La scrittrice ha presentato l’ultimo romanzo della serie nella città dove è ambientato

 

Tre gradi c’erano a gennaio per l’arrivo della protagonista Alice Allevi a Domodossola nel romanzo «Il ladro gentiluomo». La stessa temperatura segnava il termometro quando la scrittrice Alessia Gazzola è ripartita dopo la presentazione del suo ultimo libro in cappella Mellerio. Domodossola non poteva di certo smentirsi con l’autrice della serie «L’allieva»: nel capoluogo ossolano Gazzola ha scelto di ambientare l’ultima avventura del suo personaggiodiventato anche una serie televisiva, in queste settimane in onda su Rai 1 con gli attori Alessandra Mastronardi e Lino Guanciale. Ha fatto tappa a Domo il tour di presentazione dell’ultimo romanzo su Alice Allevi, ormai specialista in medicina legale «spedita» a trascorrere in Ossola un periodo di studio in un altro istituto che non fosse quello di Roma dove lavorava e aveva trovato l’amore.

«Ci è voluto quasi un anno per completare il libro – racconta Gazzola -, per tutto quel tempo mi mettevo nei panni di Alice, immaginando l’andirivieni da Domodossola. Mi ha fatto effetto viverlo davvero e immaginare come doveva sentirsi lei in questa città». Il clima ha di certo fatto la sua parte. «Certo, credo che a gennaio possa fare più freddo, ma un assaggio di quella temperatura l’ho avuta anche io» scherza Gazzola che aveva scelto Domodossola proprio come fredda località di montagna. Nel giro per il centro domese prima della presentazione, per la scrittrice occhi incuriositi su piazza Mercato a immaginare in quale di quei palazzi Alice avrebbe potuto prendere casa, o quale bar era quello per la colazione.

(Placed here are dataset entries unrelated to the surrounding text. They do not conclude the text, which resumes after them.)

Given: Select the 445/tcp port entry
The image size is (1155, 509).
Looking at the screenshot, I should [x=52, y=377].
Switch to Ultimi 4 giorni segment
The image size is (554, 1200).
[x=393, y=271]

«Gente calda e accogliente»

In fase di stesura tra le tante possibilità, la scelta di Gazzola era proprio ricaduta su Domodossola. «Avevo altre opzioni, ma la mia prima impressione che avevo ricevuto quando ci ero stata anni fa ha avuto la meglio – dice Gazzola -, e anche in questa visita ho avuto la conferma della bontà della scelta. Era quello che desideravo, un posto sì freddo per le temperature ma una località graziosa e curata, esattamente come l’ho immaginata nei mesi delle mie ricerche. Qui ho ritrovato l’esatto calore dei rapporti umani che anche Alice ha potuto conoscere. Immaginavo un freddo esteriore ma la gente calda e accogliente, per Alice è stata la salvezza dalla malinconia». Affabilità che anche il pubblico ha dimostrato a Gazzola, con la speranza di un ritorno. Magari per girare un episodio della serie televisiva.